Essay

If You're a Developer Earning $500K, You Should Spend $250K on 'Tokens'?

2026.05.07 · 3 min read · EN

A recent line from Nvidia CEO Jensen Huang has been making the rounds. “An engineer earning $500,000 a year should be spending at least half of that — $250,000 — on tokens. If you tell me they only spent $5,000, I’m going to explode.” It sounds like a joke. He means it. What exactly are these “tokens” he’s talking about, that produce a number like that?

A token is the smallest unit of text that AI processes. A human reads a sentence in a single breath, but AI chops the text into tiny pieces and reads it that way. In English, one token averages about four characters; a paragraph runs roughly 100 tokens. AI companies bill by token count. The more you use, the more you pay.

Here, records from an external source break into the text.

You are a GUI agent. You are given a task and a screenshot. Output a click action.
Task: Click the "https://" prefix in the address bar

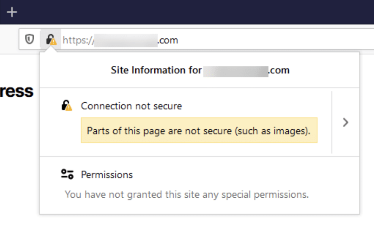click(x=78, y=40)
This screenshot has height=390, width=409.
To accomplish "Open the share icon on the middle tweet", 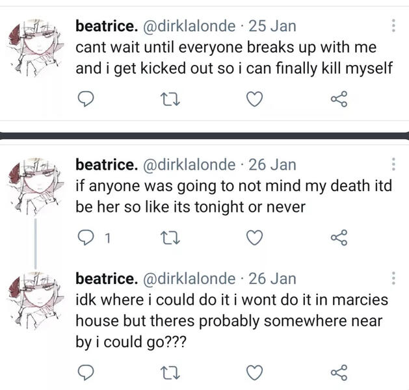I will (x=340, y=239).
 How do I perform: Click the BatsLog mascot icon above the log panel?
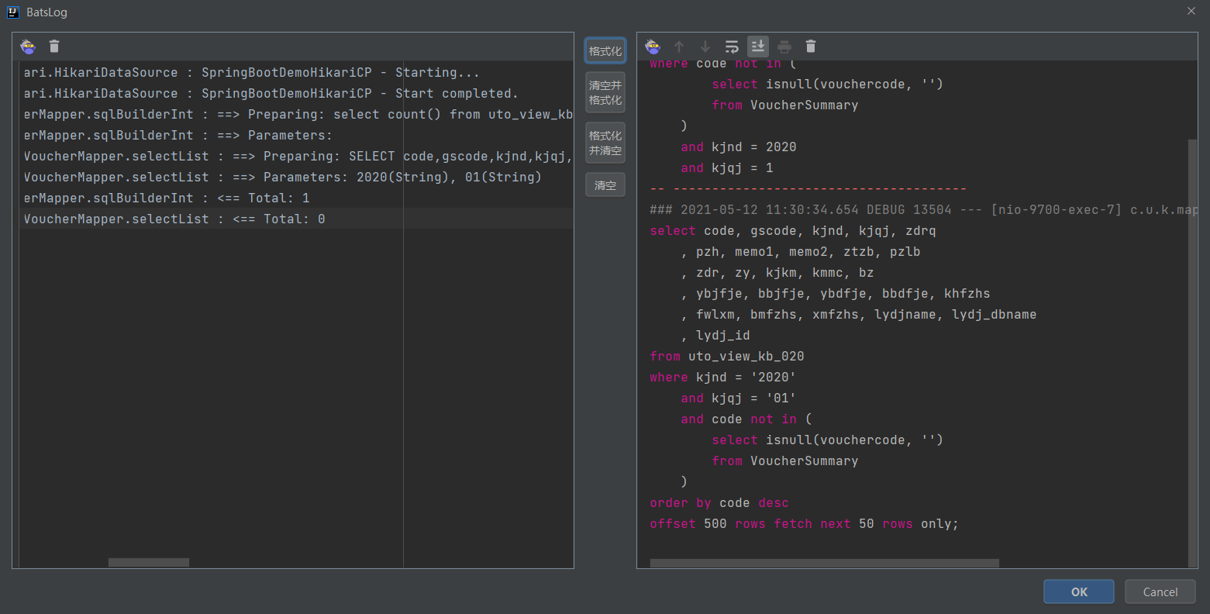28,46
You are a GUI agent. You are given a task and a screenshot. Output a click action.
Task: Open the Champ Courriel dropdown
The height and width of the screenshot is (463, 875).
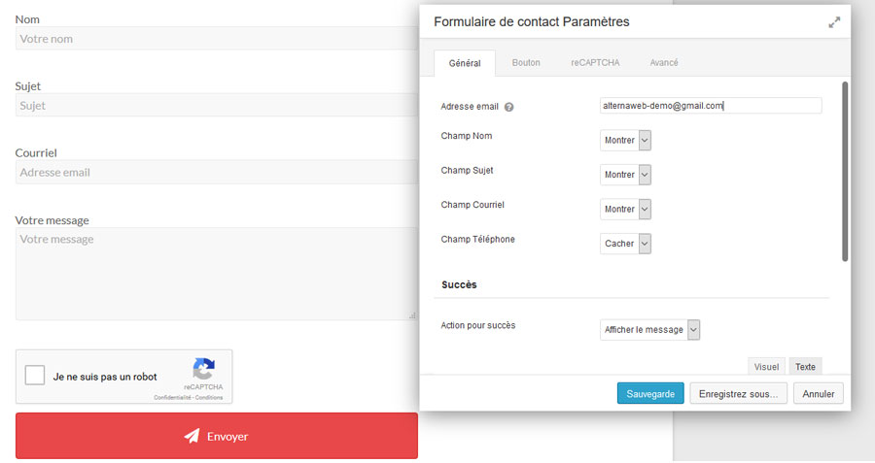pyautogui.click(x=625, y=210)
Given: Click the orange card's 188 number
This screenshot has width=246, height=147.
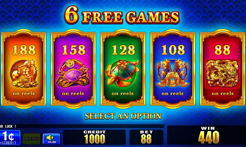Looking at the screenshot, I should pos(24,50).
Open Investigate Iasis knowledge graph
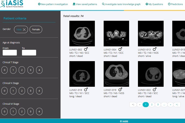Viewport: 185px width, 123px height. click(121, 4)
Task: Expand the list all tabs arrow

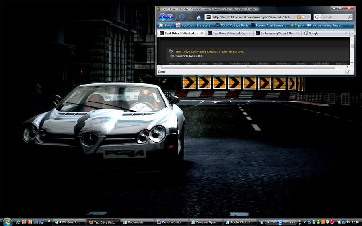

And the unit of “more” is beyond imagination. One OpenAI engineer used 210 billion tokens in a single week. That’s the equivalent of feeding all 33 volumes of an encyclopedia into the system from scratch. Another developer paid $150,000 in a single month on just one of Anthropic’s coding tools. Even a one-line requirement, fed in, prompts the AI to build, debug, and rebuild thousands of lines of program code on its own.

By this point, Silicon Valley has invented a new form of bragging. “Token-maxing” — a culture of competing over who spent more. An internal token-usage leaderboard, built voluntarily by Meta employees, ranked all 85,000 staff and awarded titles like “Token Legend” to the top users. After the press picked it up, the board was shut down within two days. Canada’s Shopify went further, sending an internal memo: “Before requesting a new hire, prove that AI cannot do the job.” Use more tokens before you hire more people.

There are scenes that aren’t quite funny. A developer at a U.S. big-tech firm, in an anonymous interview, confessed: “Because of leaderboard rankings, I keep the AI agent running for hours even when I have no real reason to use it.” Fake token usage, for the sake of evaluation scores, has arrived.

The reason this rampage is possible is price. At the time of the ChatGPT shock in 2022, inference cost $20 per million tokens. Two years later it had fallen to $0.07. A 280-fold cut. By 2030, it is projected to fall another 90% from there.

In the middle of this price war, the side swinging the sharpest blade is China. Early last year, the Chinese startup DeepSeek released a model whose performance approached OpenAI’s flagship at one-twenty-seventh the cost, startling the industry. Today, the top six AI models that developers use most are all Chinese. According to Chinese government announcements, the country’s daily token usage has grown by roughly 1,400 times in two years, reaching 140 trillion tokens. Going one step further, the Chinese government formally designated the Chinese name for “token” as “词元 (cíyuán).” 词 means “word”; 元 means “basic unit” and is simultaneously the character for the Chinese currency, the yuan. An open declaration of intent: the settlement unit of the token economy will carry China’s own name.

So who is making the most money in this enormous market? Surprisingly, not the companies that sell the tokens. Internal documents obtained by The Wall Street Journal show OpenAI doesn’t turn a profit until 2030, and Anthropic not until 2028. Revenue is exploding, but subtract the cost of model training and the picture is deeply in the red.

The real money flows to Nvidia, which makes the graphics processing unit (GPU) chips, and to the cloud companies that stack those GPUs in data centers and rent them out. Anthropic’s recent ten-year contract with Amazon Web Services is reported at $100 billion. The compute capacity bought with that amount of money is the equivalent of five nuclear power plants.

This isn’t only happening abroad. Each token requires enormous amounts of electricity and cooling water. Every time you ask a chatbot a light question, a giant data center spins up behind it and pulls a power-plant’s worth of electricity to answer you. In Korea too, requests from global big-tech companies to build new data centers keep piling up. Without anyone quite noticing, the token has crossed beyond being a unit of measurement, becoming both the currency of a new era and the electricity bill of that same era.